__What this task involves__:
Set down the lines below, exactly, starting at the one that contains "Viewport: 773px width, 298px height." and stopping at the last line, inclusive. Omit pictures.

+++ Listed records

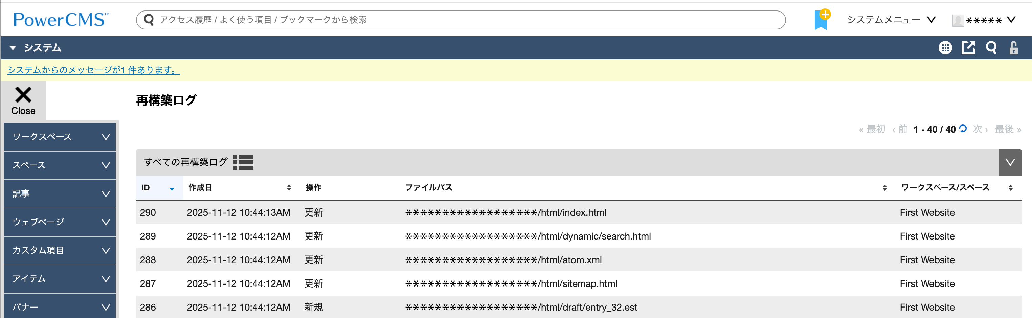The image size is (1032, 318).
Task: Open the アイテム sidebar menu
Action: (60, 279)
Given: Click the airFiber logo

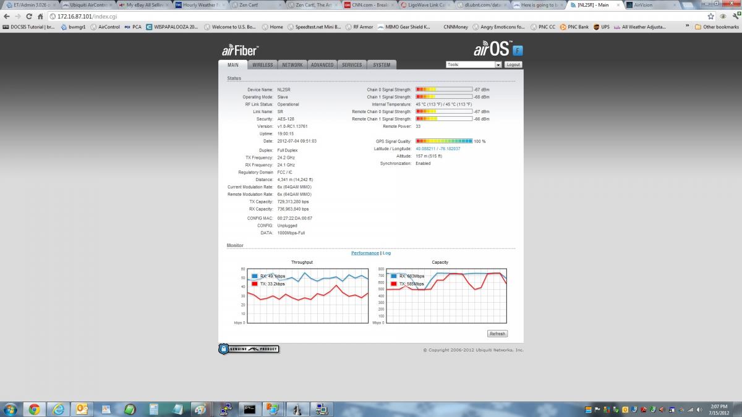Looking at the screenshot, I should coord(241,50).
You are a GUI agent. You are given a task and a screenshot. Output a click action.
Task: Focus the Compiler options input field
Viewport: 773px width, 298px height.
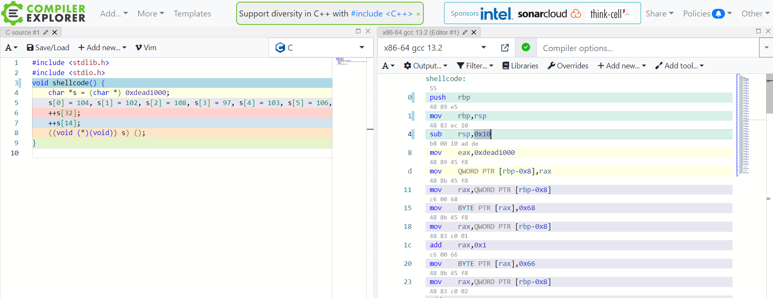coord(647,48)
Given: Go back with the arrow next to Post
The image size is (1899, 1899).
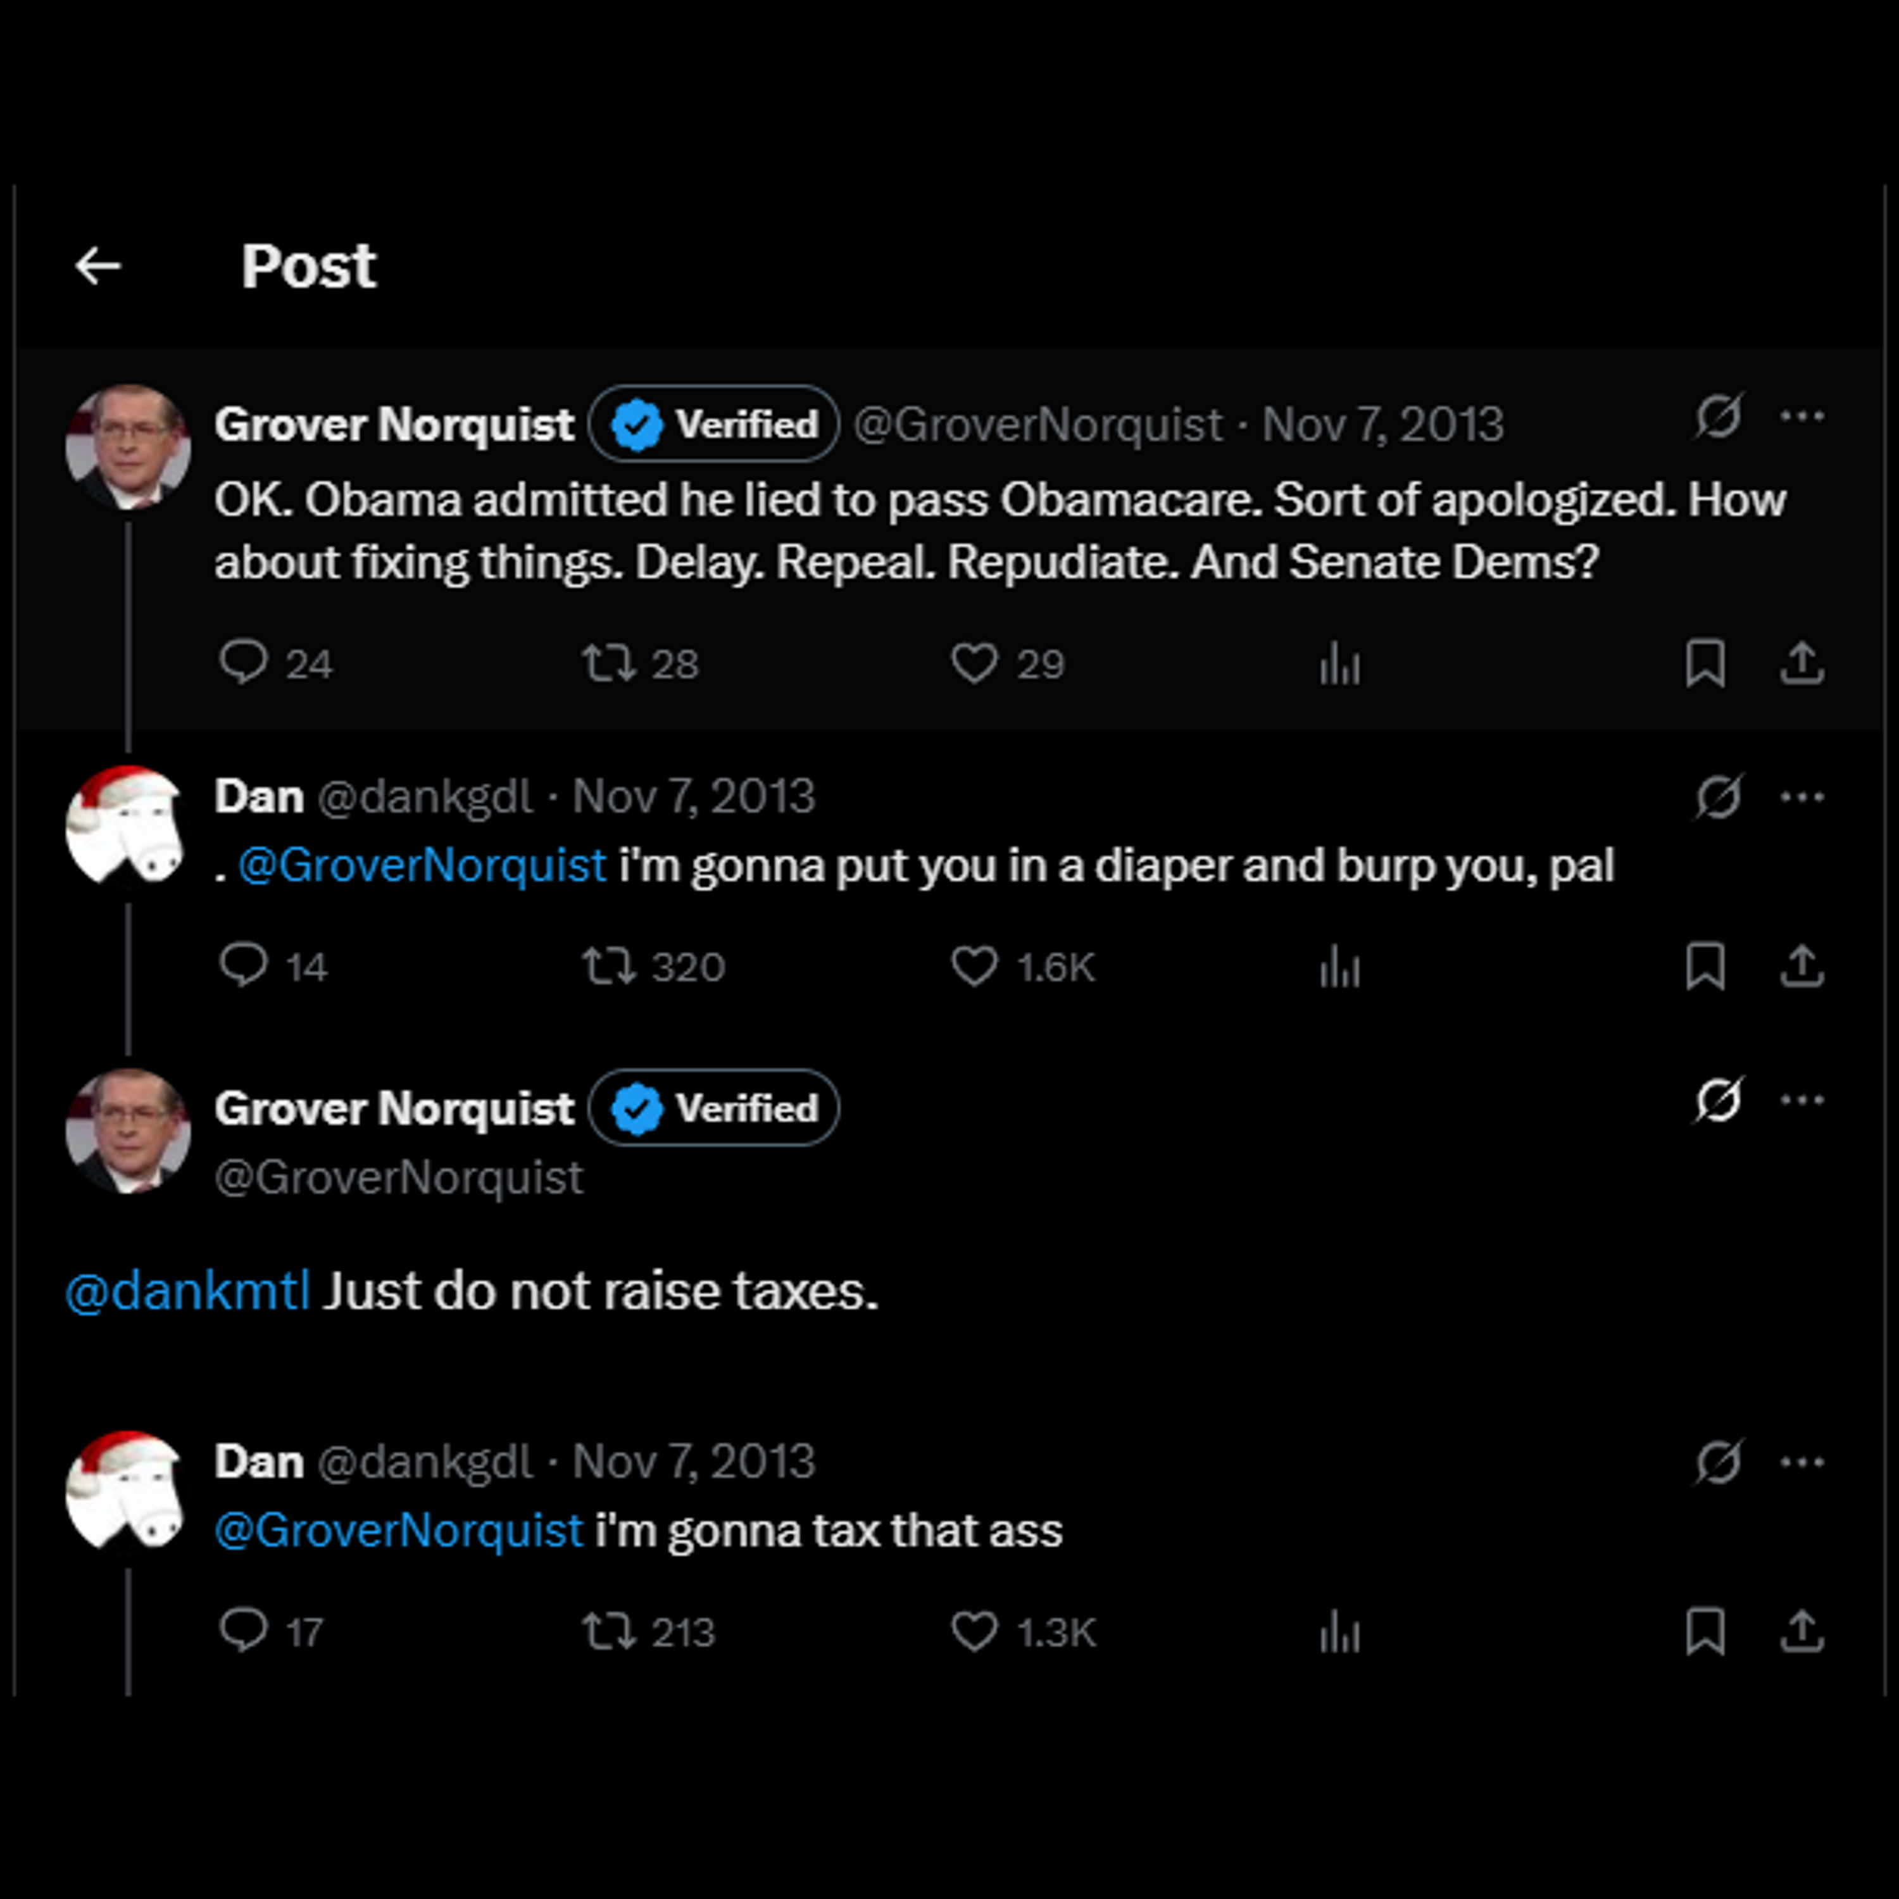Looking at the screenshot, I should tap(98, 266).
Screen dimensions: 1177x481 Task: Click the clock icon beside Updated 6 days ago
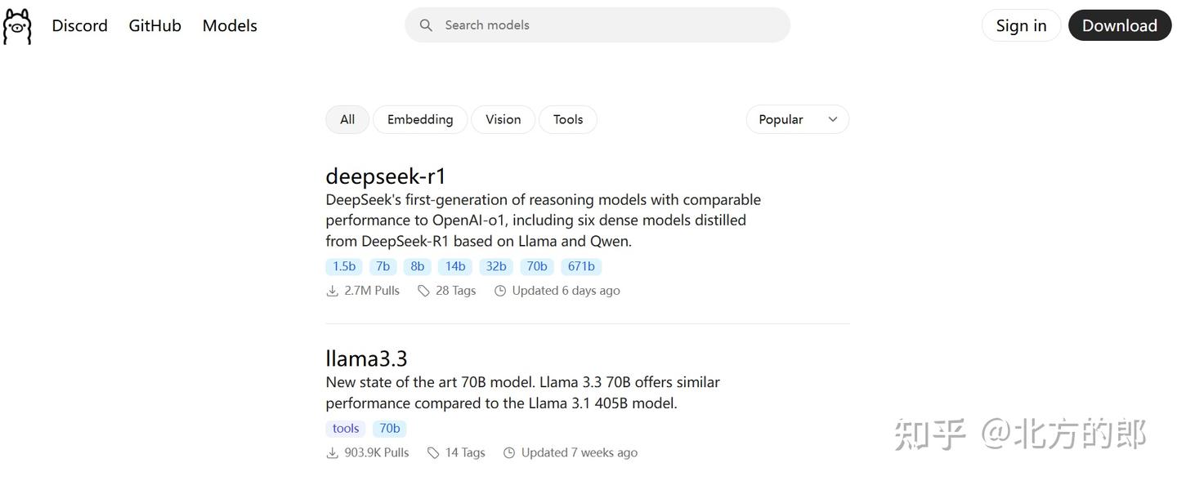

++++++

__Task result__:
Viewport: 773px width, 298px height.
coord(647,48)
Given: Go back with the arrow next to Post
The image size is (1899, 1899).
Looking at the screenshot, I should tap(98, 266).
Screen dimensions: 1177x481 Task: Click the clock icon beside Updated 6 days ago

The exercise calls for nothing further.